Using C with MPI and OpenMP Parallel Libraries
We focus here on how parallel programs can be written in the C language using an API, which is the most popular method. Some programming languages support parallel programming and may also be used to program parallel applications using message passing features that are built into the language itself. A message passing feature is a parallel programming approach where separate processes communicate only by sending messages, not sharing memory. The symmetric multiprocessor (SMP) model applies when programming multiple processors that are practically identical. OpenMP is a library for parallel programming in the SMP model. When programming with OpenMP, all threads share memory and data. OpenMP supports C, C++ and Fortran. The OpenMP functions are included in a header file called omp.h. An OpenMP program has sections that are sequential and sections that are parallel. In general, an OpenMP program starts with a sequential section in which it sets up the environment, initializes the variables, and so on. When run, an OpenMP program will use one thread in the sequential sections, and several threads in the parallel sections. The parent thread is the thread that runs from the program beginning through end, and starts and manages child threads. A child thread is started by the parent thread and only runs for a limited period in a parallel section. A section of code that is to be executed in parallel is marked by a special directive that will cause child threads to form.

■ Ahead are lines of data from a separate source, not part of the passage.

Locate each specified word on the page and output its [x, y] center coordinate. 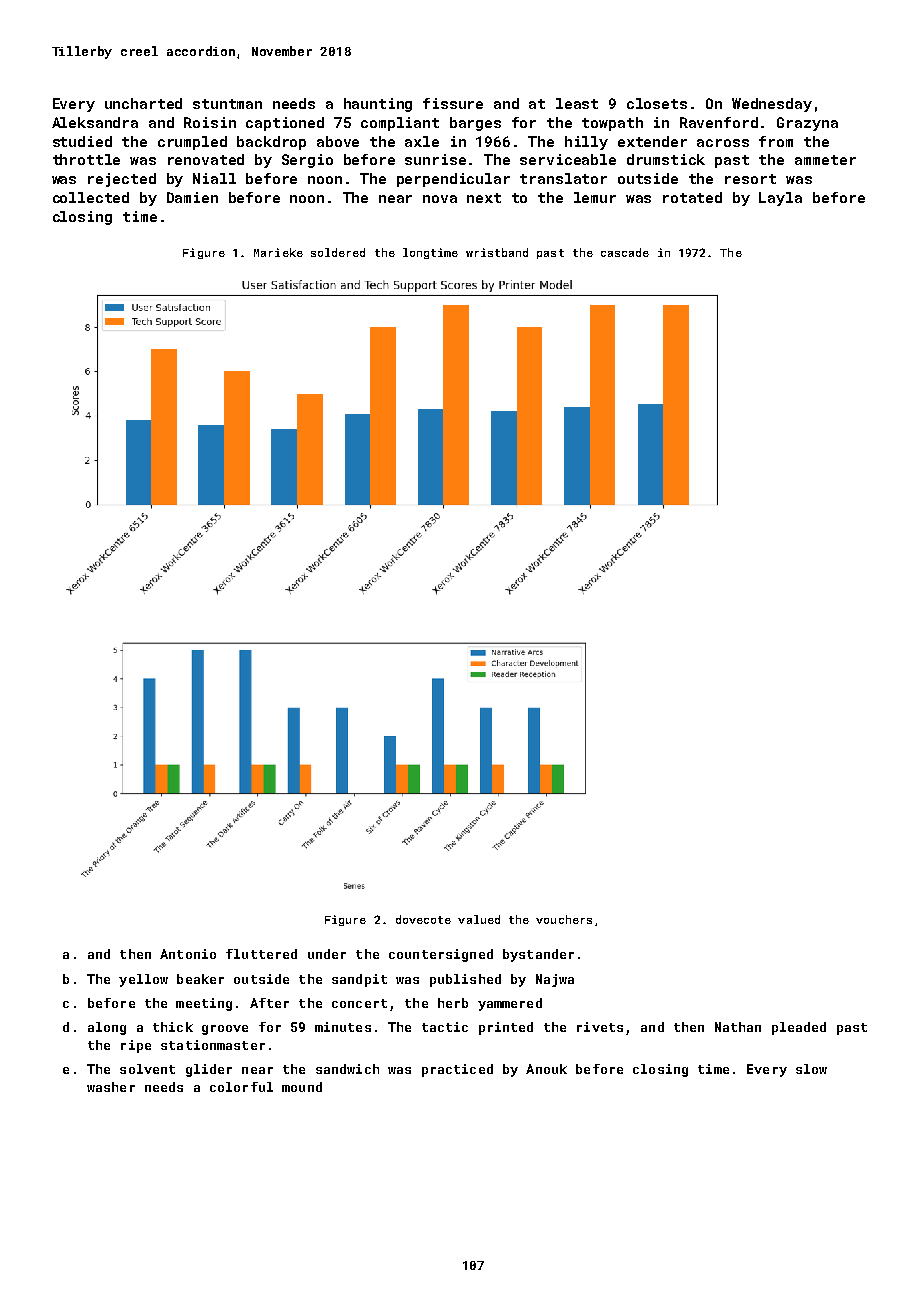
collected [91, 197]
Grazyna [807, 124]
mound [302, 1087]
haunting [378, 105]
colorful [241, 1087]
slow [811, 1069]
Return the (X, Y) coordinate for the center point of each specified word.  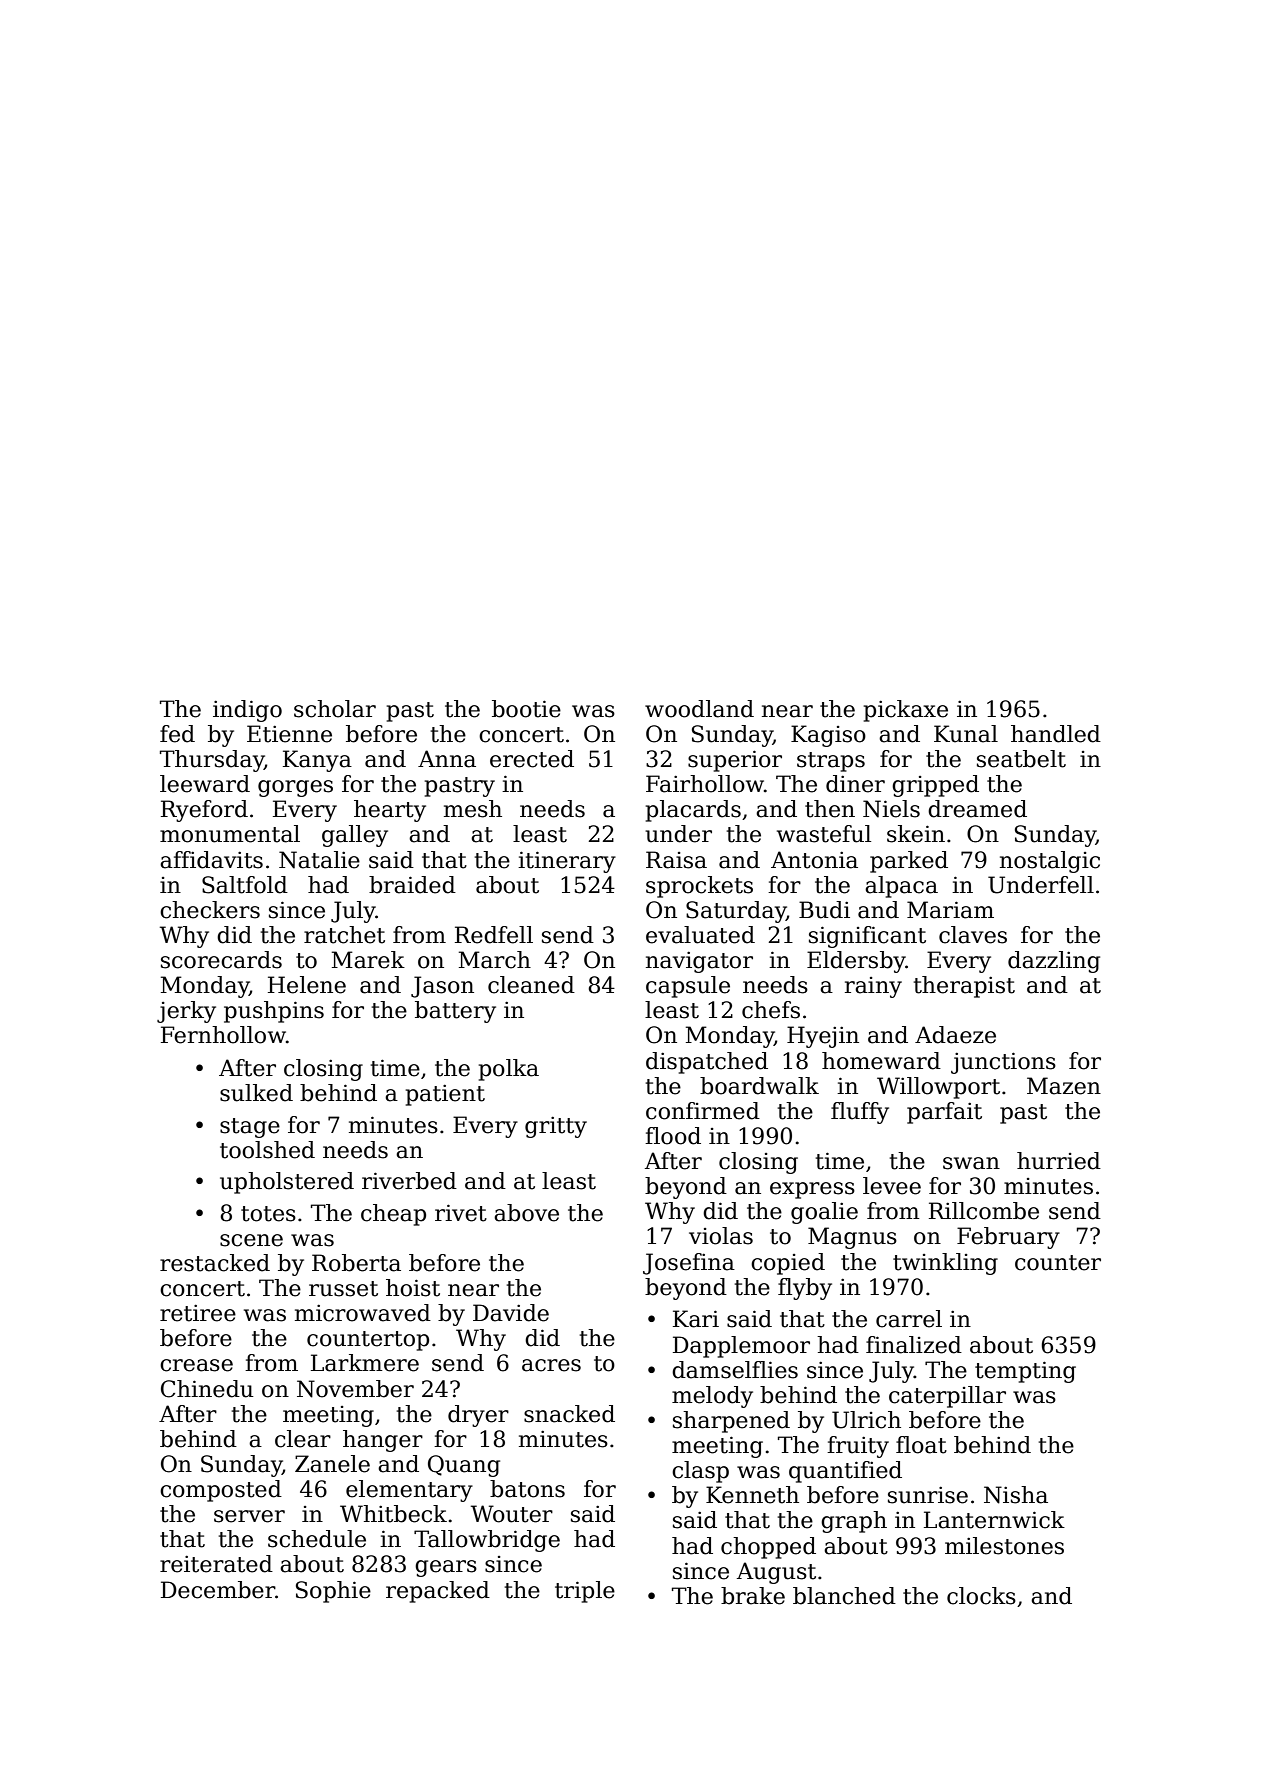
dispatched (707, 1063)
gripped (935, 786)
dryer (478, 1416)
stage (250, 1128)
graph (854, 1522)
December (218, 1590)
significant (867, 937)
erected (532, 759)
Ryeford (204, 811)
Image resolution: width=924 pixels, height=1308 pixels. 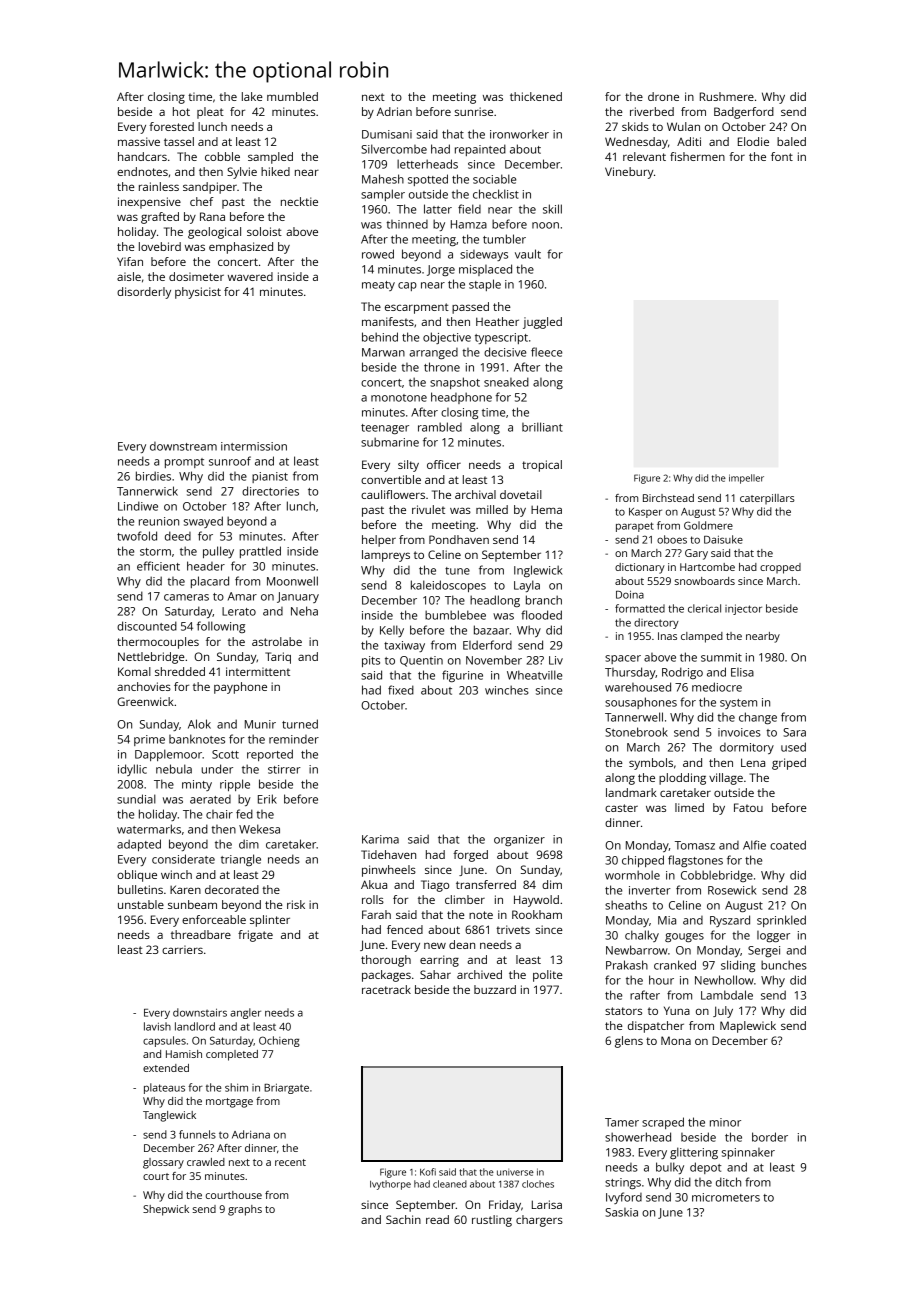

Each thread executes the parallel section of the code independently. When a thread finishes, it joins the parent. When all threads finish, the parent continues with code following the parallel section.
Industry Spotlight
Artificial Neural Networks
The field of artificial intelligence makes heavy use of parallel computing. Artificial neural networks (ANNs) are a widely-used technology that simulates the flow of impulses through nerve cells in a brain. An ANN needs to be “trained” by feeding it many examples of the kinds of inputs and outputs that it will deal with. This training process benefits greatly from parallel programming. A typical ANN has thousands of simulated cells, and is trained on thousands of examples. This makes for millions, or even billions, of computations; parallel computing is a great benefit because this training process can be performed in parallel. Hardware manufacturers, including NVIDIA, Intel, and Tesla, have even created GPU-based computers specifically for the task of training ANNs. Figure 4.32 illustrates the model of a neural network.